======== Source material ========

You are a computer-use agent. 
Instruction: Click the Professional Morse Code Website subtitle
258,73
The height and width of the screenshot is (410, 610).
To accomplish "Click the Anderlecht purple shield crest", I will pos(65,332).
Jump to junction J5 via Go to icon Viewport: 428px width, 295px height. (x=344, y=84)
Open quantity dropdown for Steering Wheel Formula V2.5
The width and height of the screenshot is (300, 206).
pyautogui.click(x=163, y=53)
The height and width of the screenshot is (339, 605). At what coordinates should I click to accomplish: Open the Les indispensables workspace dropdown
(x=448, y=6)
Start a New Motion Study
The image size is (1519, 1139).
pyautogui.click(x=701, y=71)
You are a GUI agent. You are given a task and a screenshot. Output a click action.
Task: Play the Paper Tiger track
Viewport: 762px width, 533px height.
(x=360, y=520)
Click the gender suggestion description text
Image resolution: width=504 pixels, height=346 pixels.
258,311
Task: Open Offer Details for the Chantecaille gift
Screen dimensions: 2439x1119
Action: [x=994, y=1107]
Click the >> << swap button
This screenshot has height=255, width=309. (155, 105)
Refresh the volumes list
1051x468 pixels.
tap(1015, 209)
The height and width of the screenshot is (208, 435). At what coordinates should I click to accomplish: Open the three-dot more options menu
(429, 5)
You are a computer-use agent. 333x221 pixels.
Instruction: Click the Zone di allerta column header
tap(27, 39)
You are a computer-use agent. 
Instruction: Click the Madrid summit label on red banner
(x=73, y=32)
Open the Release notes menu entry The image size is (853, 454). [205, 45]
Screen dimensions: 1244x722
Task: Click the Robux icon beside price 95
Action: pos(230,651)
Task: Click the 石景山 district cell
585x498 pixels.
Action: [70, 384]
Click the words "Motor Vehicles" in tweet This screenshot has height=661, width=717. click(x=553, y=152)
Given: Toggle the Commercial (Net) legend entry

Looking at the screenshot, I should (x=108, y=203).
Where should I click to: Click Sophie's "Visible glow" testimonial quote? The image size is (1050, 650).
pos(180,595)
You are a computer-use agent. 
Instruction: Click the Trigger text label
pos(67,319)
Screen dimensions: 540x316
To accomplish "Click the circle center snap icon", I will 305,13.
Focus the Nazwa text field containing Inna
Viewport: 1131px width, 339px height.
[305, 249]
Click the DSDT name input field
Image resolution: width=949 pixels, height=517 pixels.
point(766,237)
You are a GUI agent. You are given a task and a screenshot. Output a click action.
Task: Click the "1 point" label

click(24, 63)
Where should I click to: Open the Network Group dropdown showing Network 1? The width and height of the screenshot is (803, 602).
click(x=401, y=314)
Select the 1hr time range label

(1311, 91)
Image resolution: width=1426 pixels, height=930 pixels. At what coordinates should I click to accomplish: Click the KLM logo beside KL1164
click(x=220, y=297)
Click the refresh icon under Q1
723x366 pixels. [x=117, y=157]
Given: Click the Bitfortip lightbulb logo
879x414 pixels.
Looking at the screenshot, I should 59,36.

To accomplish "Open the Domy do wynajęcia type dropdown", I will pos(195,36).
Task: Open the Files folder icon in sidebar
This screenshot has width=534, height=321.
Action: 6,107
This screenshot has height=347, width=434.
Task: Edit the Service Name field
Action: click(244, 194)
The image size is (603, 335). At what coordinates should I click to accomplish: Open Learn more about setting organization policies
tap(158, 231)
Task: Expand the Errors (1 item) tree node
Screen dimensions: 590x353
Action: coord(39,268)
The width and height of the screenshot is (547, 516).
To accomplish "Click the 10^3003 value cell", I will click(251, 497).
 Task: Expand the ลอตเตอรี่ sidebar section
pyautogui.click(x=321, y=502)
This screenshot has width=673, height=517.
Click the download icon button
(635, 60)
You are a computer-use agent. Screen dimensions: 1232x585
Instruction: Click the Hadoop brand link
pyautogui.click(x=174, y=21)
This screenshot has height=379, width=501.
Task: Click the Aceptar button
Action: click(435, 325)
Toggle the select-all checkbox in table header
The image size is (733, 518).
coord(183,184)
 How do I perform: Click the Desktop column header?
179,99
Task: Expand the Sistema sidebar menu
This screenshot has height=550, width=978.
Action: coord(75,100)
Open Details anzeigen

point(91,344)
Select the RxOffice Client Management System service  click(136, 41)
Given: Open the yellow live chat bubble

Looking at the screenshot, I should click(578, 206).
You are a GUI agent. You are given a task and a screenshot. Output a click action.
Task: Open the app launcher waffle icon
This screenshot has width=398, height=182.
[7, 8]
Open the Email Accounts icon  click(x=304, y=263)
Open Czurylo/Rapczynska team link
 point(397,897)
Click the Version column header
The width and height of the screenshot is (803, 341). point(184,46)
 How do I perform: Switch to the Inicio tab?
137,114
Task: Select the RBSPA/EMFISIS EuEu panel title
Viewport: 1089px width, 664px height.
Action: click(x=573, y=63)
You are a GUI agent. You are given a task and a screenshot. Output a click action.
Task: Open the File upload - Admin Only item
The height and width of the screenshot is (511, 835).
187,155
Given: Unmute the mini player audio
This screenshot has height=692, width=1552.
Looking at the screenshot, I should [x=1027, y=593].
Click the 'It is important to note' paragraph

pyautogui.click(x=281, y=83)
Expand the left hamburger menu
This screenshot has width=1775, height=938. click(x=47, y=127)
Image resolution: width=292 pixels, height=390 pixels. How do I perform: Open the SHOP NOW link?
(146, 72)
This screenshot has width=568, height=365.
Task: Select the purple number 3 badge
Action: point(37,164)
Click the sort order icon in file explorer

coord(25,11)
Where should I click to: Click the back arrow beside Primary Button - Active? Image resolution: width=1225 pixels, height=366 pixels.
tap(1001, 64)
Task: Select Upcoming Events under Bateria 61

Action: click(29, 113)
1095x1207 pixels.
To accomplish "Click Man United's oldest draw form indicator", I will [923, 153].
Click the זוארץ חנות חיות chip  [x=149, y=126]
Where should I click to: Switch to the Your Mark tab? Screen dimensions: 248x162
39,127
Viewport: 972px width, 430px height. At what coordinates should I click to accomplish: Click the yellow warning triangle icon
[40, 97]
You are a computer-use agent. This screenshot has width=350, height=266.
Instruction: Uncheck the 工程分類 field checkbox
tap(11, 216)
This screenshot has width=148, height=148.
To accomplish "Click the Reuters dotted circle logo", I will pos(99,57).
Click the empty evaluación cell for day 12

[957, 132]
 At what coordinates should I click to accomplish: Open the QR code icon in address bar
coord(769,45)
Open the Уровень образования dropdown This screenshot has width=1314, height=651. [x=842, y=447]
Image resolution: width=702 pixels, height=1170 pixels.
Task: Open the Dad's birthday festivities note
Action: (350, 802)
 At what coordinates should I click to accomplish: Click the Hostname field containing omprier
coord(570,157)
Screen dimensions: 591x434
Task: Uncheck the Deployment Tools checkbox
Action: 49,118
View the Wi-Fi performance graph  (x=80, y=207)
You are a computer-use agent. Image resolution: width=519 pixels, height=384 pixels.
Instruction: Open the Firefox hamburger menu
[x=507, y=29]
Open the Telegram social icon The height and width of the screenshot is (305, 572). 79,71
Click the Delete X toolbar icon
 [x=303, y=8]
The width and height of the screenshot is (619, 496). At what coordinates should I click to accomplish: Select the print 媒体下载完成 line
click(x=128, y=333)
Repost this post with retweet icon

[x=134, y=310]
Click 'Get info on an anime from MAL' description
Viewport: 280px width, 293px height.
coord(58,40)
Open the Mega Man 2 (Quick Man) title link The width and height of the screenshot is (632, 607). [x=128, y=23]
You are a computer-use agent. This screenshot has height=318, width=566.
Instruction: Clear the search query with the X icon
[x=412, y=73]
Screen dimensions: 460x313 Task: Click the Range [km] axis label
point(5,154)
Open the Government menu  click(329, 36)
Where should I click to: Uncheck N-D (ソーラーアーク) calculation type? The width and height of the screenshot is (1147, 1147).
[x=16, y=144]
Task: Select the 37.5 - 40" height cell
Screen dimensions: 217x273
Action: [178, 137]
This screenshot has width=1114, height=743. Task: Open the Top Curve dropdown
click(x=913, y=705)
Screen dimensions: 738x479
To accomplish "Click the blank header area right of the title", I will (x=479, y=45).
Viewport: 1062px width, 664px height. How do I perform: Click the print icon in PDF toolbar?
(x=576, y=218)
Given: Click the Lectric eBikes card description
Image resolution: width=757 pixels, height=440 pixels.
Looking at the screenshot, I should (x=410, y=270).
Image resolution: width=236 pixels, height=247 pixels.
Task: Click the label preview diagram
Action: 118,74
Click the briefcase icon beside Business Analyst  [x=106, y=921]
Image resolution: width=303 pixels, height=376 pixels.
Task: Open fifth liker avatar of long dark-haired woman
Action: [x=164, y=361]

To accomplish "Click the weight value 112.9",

========

• **Try it**: Look through the entries above. Extract each line with the word "will".

• **Response for this exercise**:
To accomplish "Click the Anderlecht purple shield crest", I will pos(65,332).
To accomplish "Click the circle center snap icon", I will 305,13.
To accomplish "Open the Domy do wynajęcia type dropdown", I will pos(195,36).
To accomplish "Click the 10^3003 value cell", I will click(251, 497).
To accomplish "Click Man United's oldest draw form indicator", I will [923, 153].
To accomplish "Click the Reuters dotted circle logo", I will pos(99,57).
To accomplish "Click the blank header area right of the title", I will (x=479, y=45).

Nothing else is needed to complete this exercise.